Stored items from a collection
==================================================
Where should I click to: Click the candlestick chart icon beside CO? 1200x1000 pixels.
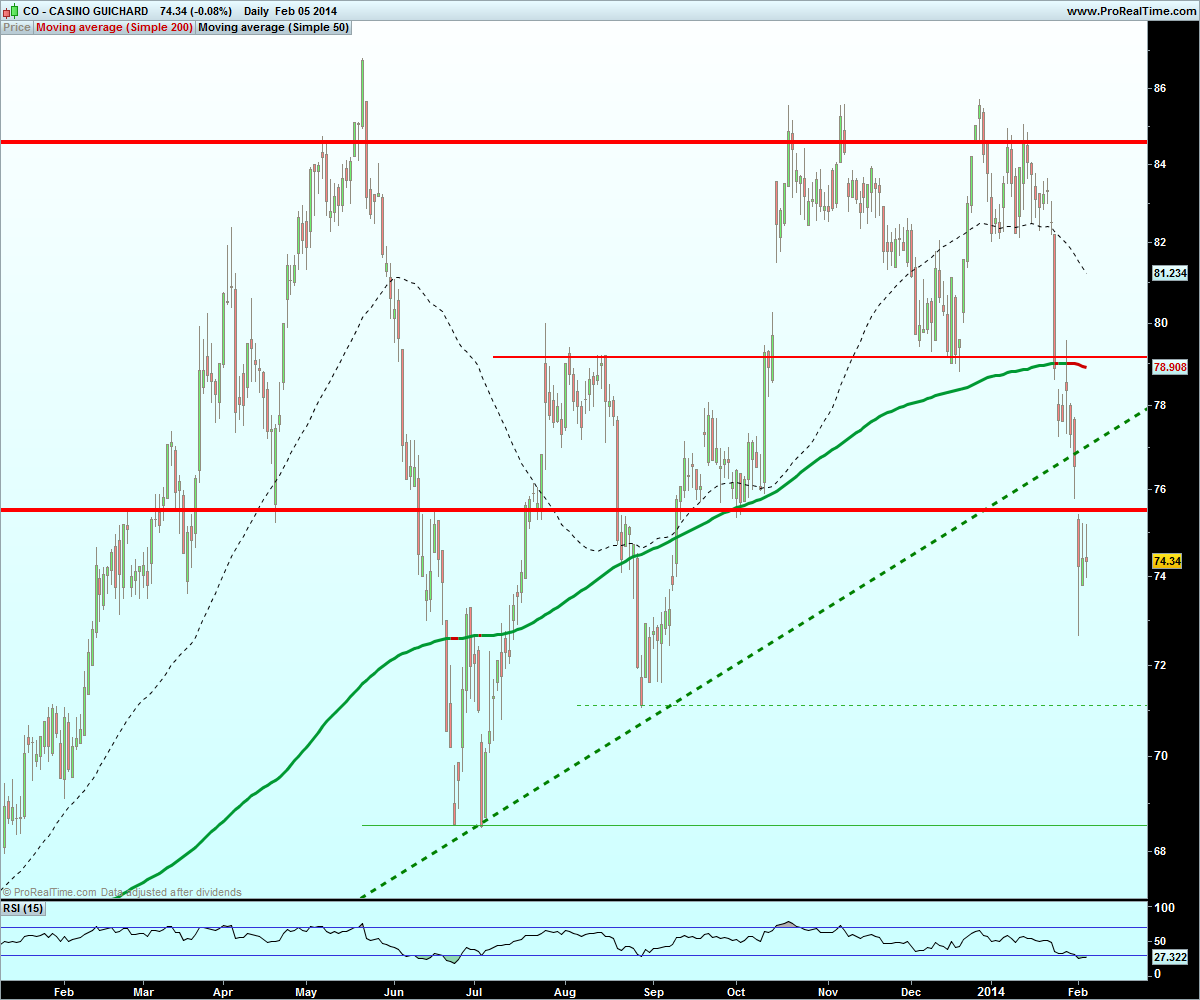(x=9, y=11)
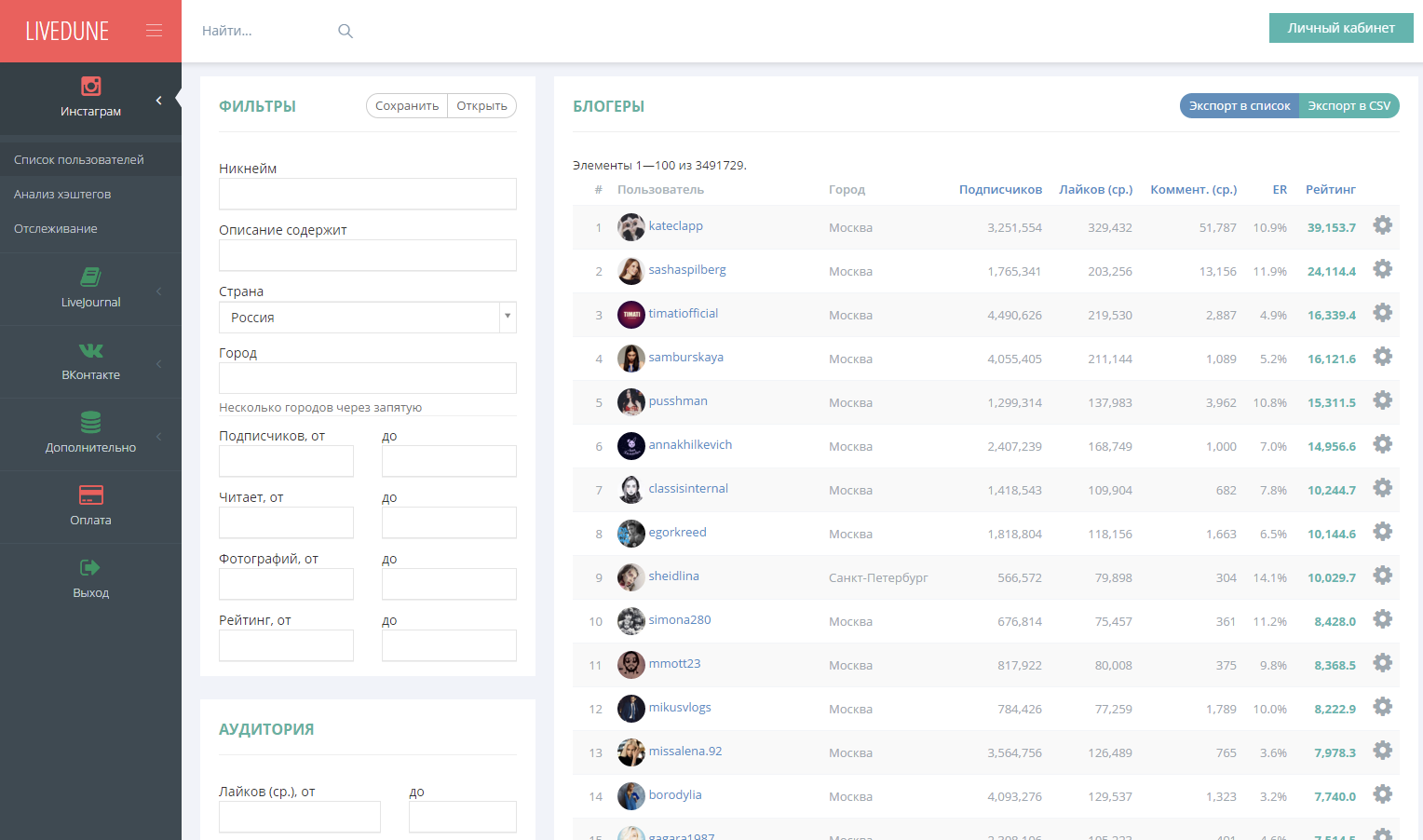Click the hamburger menu icon in header
The height and width of the screenshot is (840, 1423).
tap(154, 31)
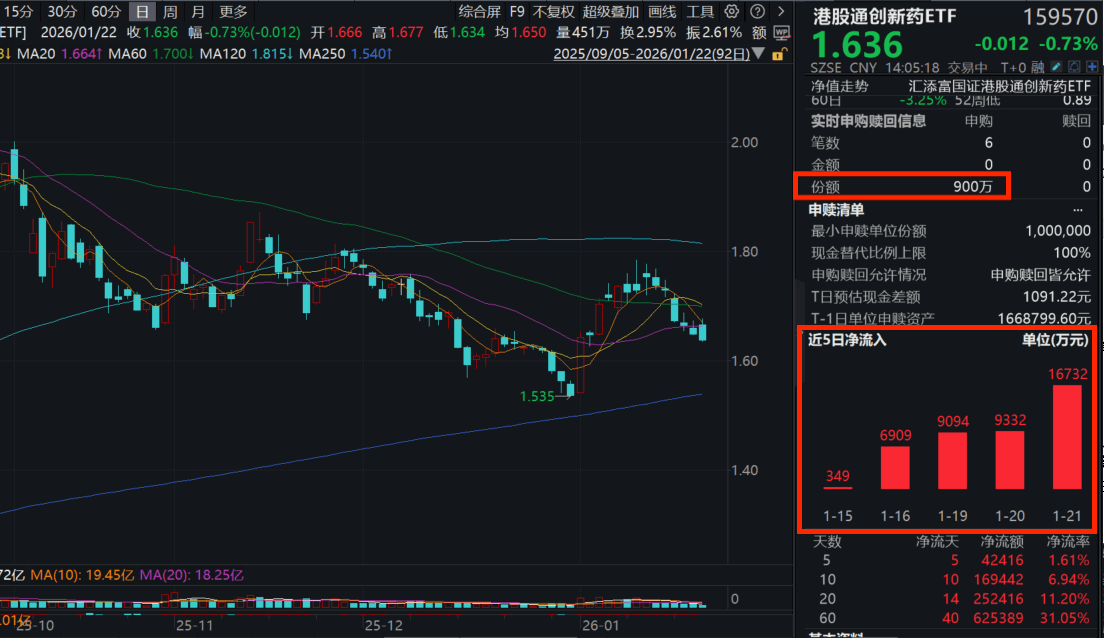Open the 工具 (Tools) menu icon
The height and width of the screenshot is (638, 1104).
[x=701, y=11]
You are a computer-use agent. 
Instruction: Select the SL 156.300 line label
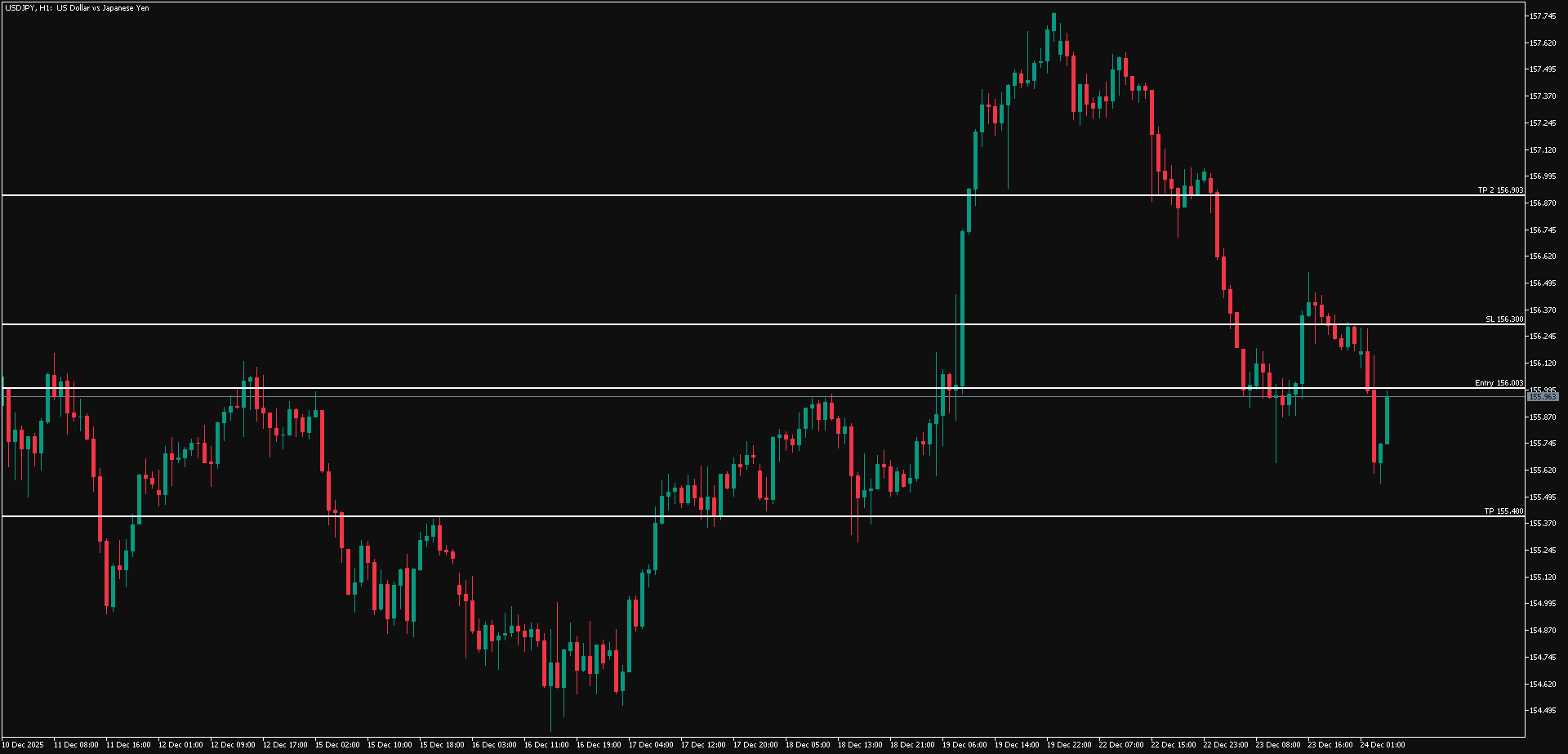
==================================================
Exercise details
Repeat only the lines from the line with "You are a computer-use agent." to the end of the entries, including both the first and the last line, and drop every picture.

Answer for the task
You are a computer-use agent. 
Instruction: Select the SL 156.300 line label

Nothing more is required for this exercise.